One of the first things to do in tackling these problems is test the nodes that seem to be causing the performance problems. To do this, you need to know what kind of performance to expect from the nodes. Don’t forget that you have a very nice database of test results you can use for this testing. Of course, these tests might not “tickle” the node(s) in the same way a user application does, but at least you have a starting point for debugging the node.
In addition to debugging the node itself, the database results can help track down network problems. With the node group tests from the database in hand, you can re-run the small node group tests across the set of nodes you suspect are not performing well and see how the results compare with the database.
Admins also update system software from time to time (e.g., a security update or a new version of a compiler or library). To determine whether the nodes are performing well after the update, you can simply re-run the tests and compare the results to the database. If the results are as good or better than the previous results, you are golden. If the results are worse, maybe you have some triage time ahead. Regardless, you should keep track of the tests after the system has been upgraded as a new baseline for comparison.
After a firmware upgrade on nodes or switches, I would definitely recommend re-running all of the tests – from single-nodes to larger node groups. Be sure to compare these results to the database of results. If the new results are the same or better than the previous results, life is good. Again, don’t forget to store the new results as a new baseline. If the results are worse and triaging does not turn up much, you might have to roll back the firmware version while you debug the updated firmware with the manufacturer(s). Without a database of benchmark results, though, determining whether you need to roll back or not would be difficult.

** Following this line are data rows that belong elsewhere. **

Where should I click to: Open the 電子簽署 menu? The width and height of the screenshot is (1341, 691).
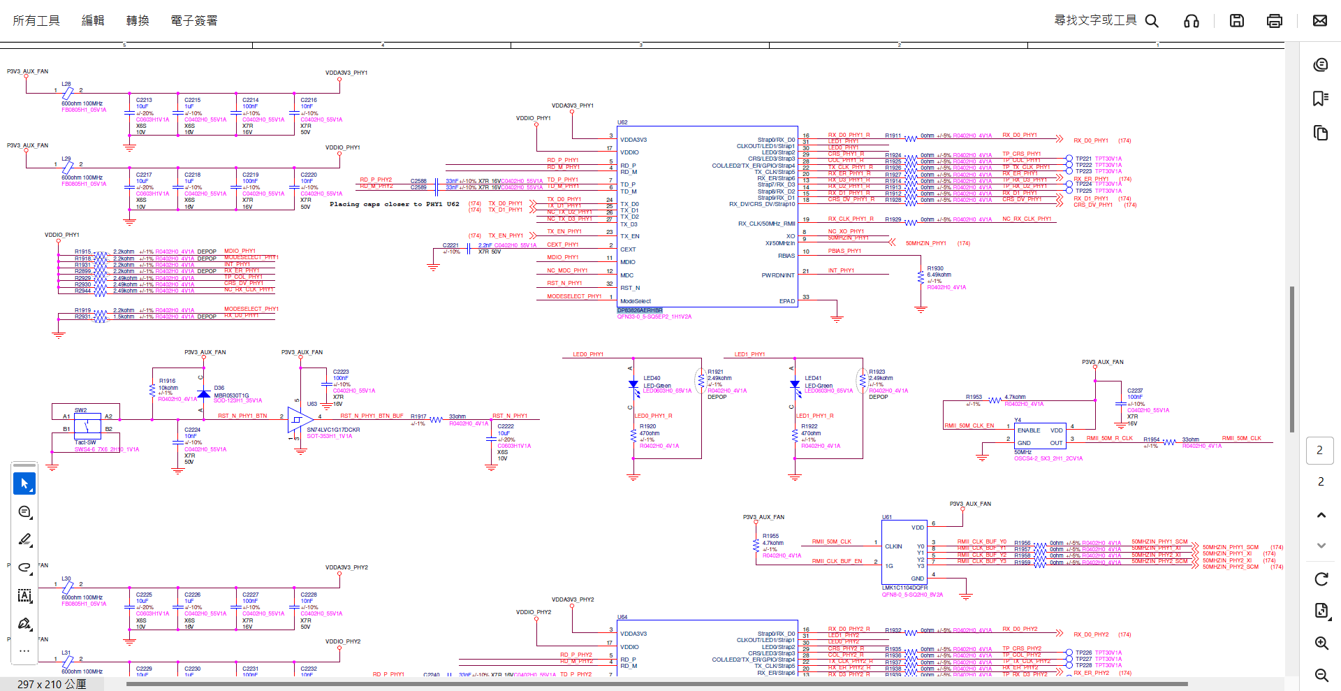[x=194, y=21]
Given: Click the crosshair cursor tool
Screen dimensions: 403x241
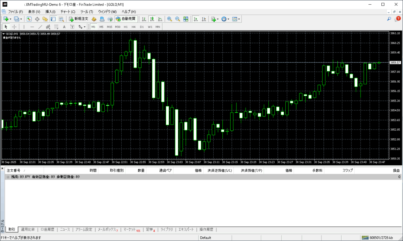Looking at the screenshot, I should click(x=14, y=27).
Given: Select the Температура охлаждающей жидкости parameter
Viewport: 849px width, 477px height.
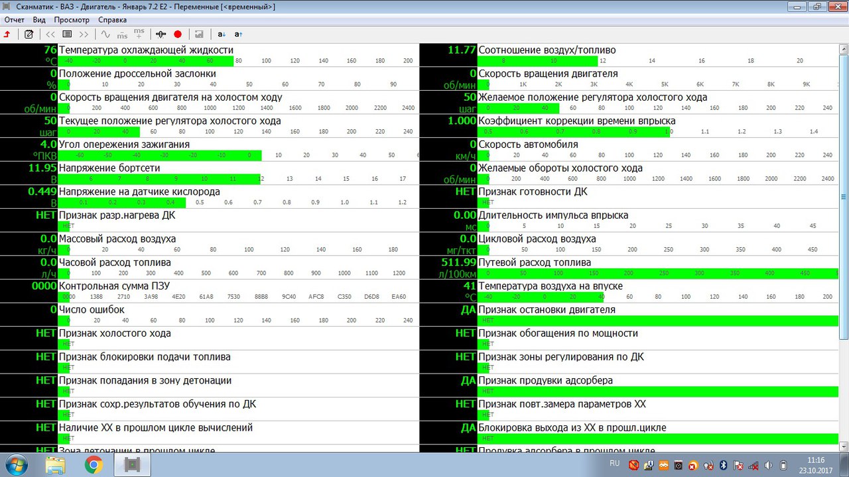Looking at the screenshot, I should tap(146, 50).
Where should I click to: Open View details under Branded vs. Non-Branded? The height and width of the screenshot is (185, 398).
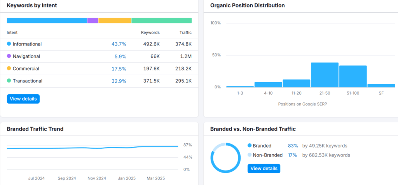[264, 169]
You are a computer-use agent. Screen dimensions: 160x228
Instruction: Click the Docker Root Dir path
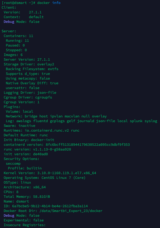tap(71, 211)
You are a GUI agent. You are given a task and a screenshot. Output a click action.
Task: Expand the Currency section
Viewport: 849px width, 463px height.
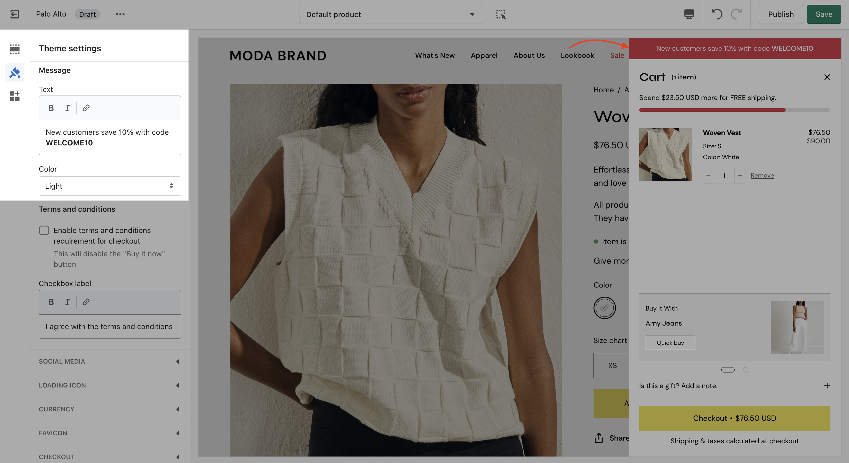(x=110, y=409)
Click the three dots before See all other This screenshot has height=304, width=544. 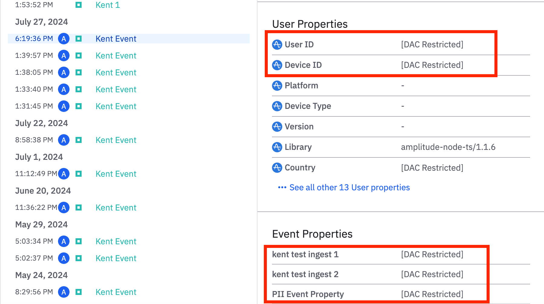pyautogui.click(x=282, y=188)
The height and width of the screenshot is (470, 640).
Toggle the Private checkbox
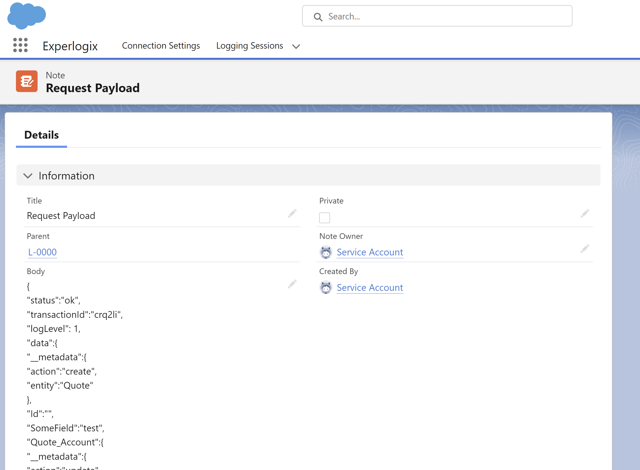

A great way to use these benchmark results is to re-run the tests on nodes periodically by creating some simple jobs, running them, and recording and comparing the results. A simple tool can parse the benchmark results and throw them into the database for comparison with the old results, and you can even use statistical methods in the comparison. If you start to see performance differences between these periodic runs or between the runs and the database, it might be time to take the node(s) out of production for triage.
I know of one site that, for a period of time, re-ran some simple single-node tests in the scheduler epilogue script. They would pull these results into a great flat file and constantly run statistics against that file. Although this example is a bit extreme, they were having problems at the time, and it illustrates the usefulness of a performance database.
Summary
Benchmarks have been used nefariously by both vendors and customers, but they don’t have to be used for evil purposes; instead, they can be very useful to admins.
For example, debugging a user’s application when it isn’t running well is always difficult; however, you have an advantage if you have a set of baseline performance benchmarks in your back pocket. An excellent way to start checking for problems is to check the nodes they use. In particular, I would briefly take the nodes out of production and check their performance by repeating the exact same tests used to create the database and comparing the results to the database.
I hope I’ve convinced you that benchmarks can be amazingly useful for admins, and even users.